The EWI2/PGRL gene consists of six exons (54) and spans 7 kb of chromosomal DNA. The first exon codes only a 21-amino acid sequence as a portion of the signal peptide. The second, third, fourth, and fifth exons code, respectively, the IgV-1, -2, -3, and -4 domains, indicating that each Ig domain is conserved as a functional unit during evolution. The last exon encodes a 22-amino acid sequence of membrane-proximal extracellular domain, the transmembrane domain, and the cytoplasmic domain (data not shown).

Using the MapViewer program (National Center for Biotechnology Information), the EWI2/PGRL gene was mapped on human chromosome 1 between the 1q22 and 1q23.2 regions. Interestingly, we found that other members of this novel Ig subfamily are also located at chromosome 1. But instead of the q arm, FPRP/CD9P-1, CD101, and IGSF3 cluster together in the 1p11 to 1p12 region (Fig. 2D) . The members of the CD2 subfamily, another subfamily of IgSF, play important roles in costimulation during T-cell activation. The genes of some members of the CD2 subfamily (e.g., CD2 and CD58) are also located in the 1p11 region, and are localized concomitantly with the FPRP/CD9P-1, CD101, and IGSF3 genes. Other members of the CD2 subfamily (CD48, CD84, SLAM, and Ly9) are located at the 1q23–24 region and are immediately next to the EWI2/PGRL gene (Fig. 2D) . Using the BLASTp program, we found no significant amino acid sequence homology between members of the CD2 subfamily and the EWI subfamily (data not shown).

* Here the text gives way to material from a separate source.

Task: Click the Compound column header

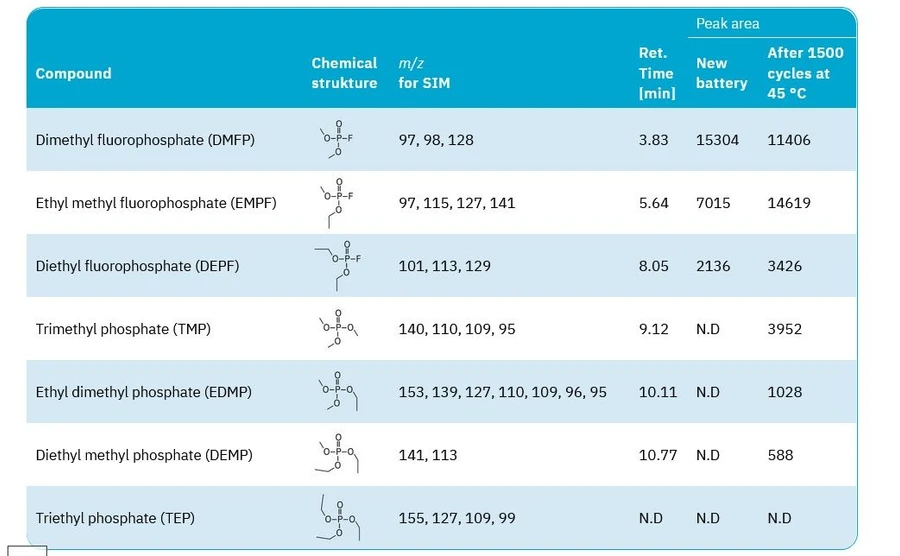Action: (73, 73)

To characterize the tissue distribution of EWI2/PGRL, the mRNAs prepared from 16 human tissues were probed with EWI2/PGRL full-length cDNA. The EWI2/PGRL mRNA, a major band migrated to 2.4–2.5 kb, was detectable in all of the tissues tested (Fig. 3) . A minor band around 3.1–3.2 kb was found in brain tissue. The expression of EWI2/PGRL was high in brain, testis, and kidney, and low in peripheral blood cells, lung, and skeletal muscle. The ubiquitous expression pattern of EWI2/PGRL was consistent with the wide distribution of KAI1 (1 , 16) .

View larger version (57K): [in this window] [in a new window] [Download PPT slide]   Fig. 3. Tissue distribution of EWI2/PGRL. Northern blots containing polyadenylated RNA (1 µg/lane) from 16 human tissues were hybridized with biotinylated EWI2/PGRL or ß-actin cDNA probe, and the hybridized signals were then detected in a fluorography. RNA size markers (Kb) are indicated on the right. P.B.L., peripheral blood leukocyte.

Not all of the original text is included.